- **Data for this exercise**

↓↓↓

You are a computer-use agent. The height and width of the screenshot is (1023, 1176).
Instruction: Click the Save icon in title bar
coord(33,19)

↑↑↑
↓↓↓

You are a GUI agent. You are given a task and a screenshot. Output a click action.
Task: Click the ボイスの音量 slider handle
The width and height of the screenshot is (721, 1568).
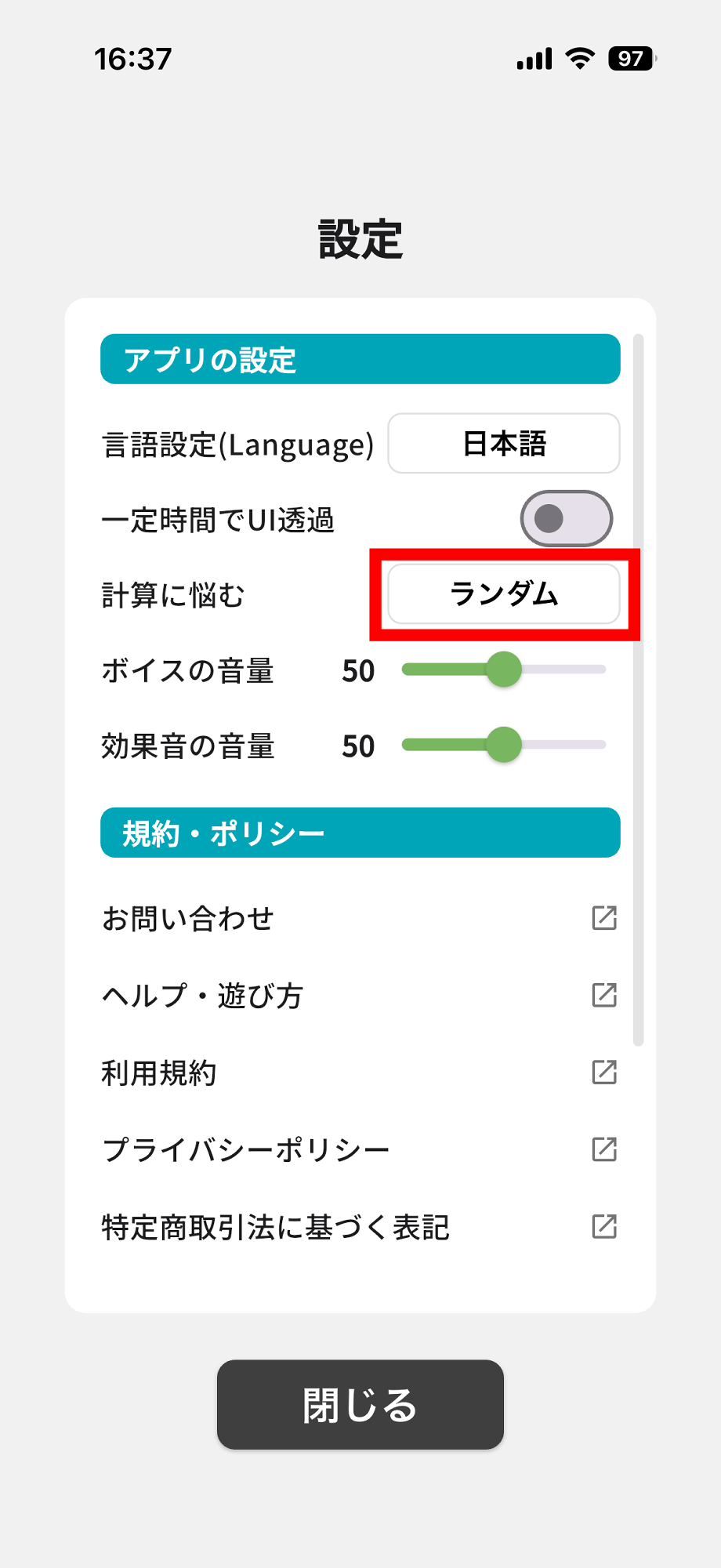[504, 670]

↑↑↑

- **Task statement**
For the word "agent", say how many lines of the listing include it; give nothing but the number.

- **Result**
2